The post-operative perception of pain is a major determinant of the success of ultra-fast track extubation[3] and both neuraxial morphine and anterior chest wall blocks are helpful analgesia adjuvants along with general anesthesia.[10,22] Our study data collected retrospectively was done in a short period of 19 months and in a small group of patients. Although the inclusion criteria were strictly followed, we cannot completely rule out selection bias and non-random sampling.[23,24] Future longitudinal studies are required to validate the causality of association between post-CPB lactate levels, age, weight, CPB and AXC times, and VIS scores to the duration of extubation.

CONCLUSION

The on-table extubation appears to be safe and feasible in a newly established, resource-limited cardiac surgery set-up. The post-bypass lactate levels are the significant determinant of the success of ultra-fast track extubation. The multi-modal analgesia reduced opioid consumption, facilitating early extubation with shorter ICU stay and early discharge to home after cardiac surgery.

Ethical approval:

The research/study approved by the Institutional Review Board at Government Medical College and Hospital, Chandigarh, number GMCH/IEC/2024/1293, dated 25th May 2024.

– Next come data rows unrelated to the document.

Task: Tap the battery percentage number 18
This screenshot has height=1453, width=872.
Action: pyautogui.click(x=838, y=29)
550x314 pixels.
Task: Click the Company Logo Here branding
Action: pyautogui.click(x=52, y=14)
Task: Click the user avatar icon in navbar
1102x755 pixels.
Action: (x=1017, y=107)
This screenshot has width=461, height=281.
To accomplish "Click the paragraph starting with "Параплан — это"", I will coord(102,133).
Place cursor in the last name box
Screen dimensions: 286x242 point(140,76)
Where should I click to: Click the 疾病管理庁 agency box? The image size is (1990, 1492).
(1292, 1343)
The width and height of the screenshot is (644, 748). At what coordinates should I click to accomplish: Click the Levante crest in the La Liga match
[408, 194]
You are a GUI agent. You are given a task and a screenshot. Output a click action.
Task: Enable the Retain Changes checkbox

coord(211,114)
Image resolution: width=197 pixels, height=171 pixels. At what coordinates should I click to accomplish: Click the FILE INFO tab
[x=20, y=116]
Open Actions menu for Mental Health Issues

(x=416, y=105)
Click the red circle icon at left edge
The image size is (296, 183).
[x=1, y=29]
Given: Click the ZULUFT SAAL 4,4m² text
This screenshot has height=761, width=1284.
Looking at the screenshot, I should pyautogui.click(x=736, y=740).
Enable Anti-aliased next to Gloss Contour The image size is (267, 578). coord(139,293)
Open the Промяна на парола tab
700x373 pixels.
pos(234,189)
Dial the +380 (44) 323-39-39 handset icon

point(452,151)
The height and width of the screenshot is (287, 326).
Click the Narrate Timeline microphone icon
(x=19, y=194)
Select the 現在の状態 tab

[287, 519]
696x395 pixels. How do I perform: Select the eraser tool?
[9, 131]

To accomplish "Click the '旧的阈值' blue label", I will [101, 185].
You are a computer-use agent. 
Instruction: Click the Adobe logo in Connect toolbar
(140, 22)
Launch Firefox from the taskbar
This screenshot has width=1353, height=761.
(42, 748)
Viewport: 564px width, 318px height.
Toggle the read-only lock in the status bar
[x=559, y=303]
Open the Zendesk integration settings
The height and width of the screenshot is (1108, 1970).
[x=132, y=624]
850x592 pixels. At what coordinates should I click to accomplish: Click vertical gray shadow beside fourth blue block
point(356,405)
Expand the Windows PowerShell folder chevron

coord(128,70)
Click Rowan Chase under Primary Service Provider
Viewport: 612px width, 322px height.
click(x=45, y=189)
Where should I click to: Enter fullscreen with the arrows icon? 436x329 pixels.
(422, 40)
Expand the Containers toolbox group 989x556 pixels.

Declaration of patient consent:

The authors certify that they have obtained all appropriate patient consent.

Conflicts of interest:

There are no conflicts of interest.

Use of artificial intelligence (AI)-assisted technology for manuscript preparation:

The authors confirm that there was no use of artificial intelligence (AI)-assisted technology for assisting in the writing or editing of the manuscript and no images were manipulated using AI.

Financial support and sponsorship: Nil.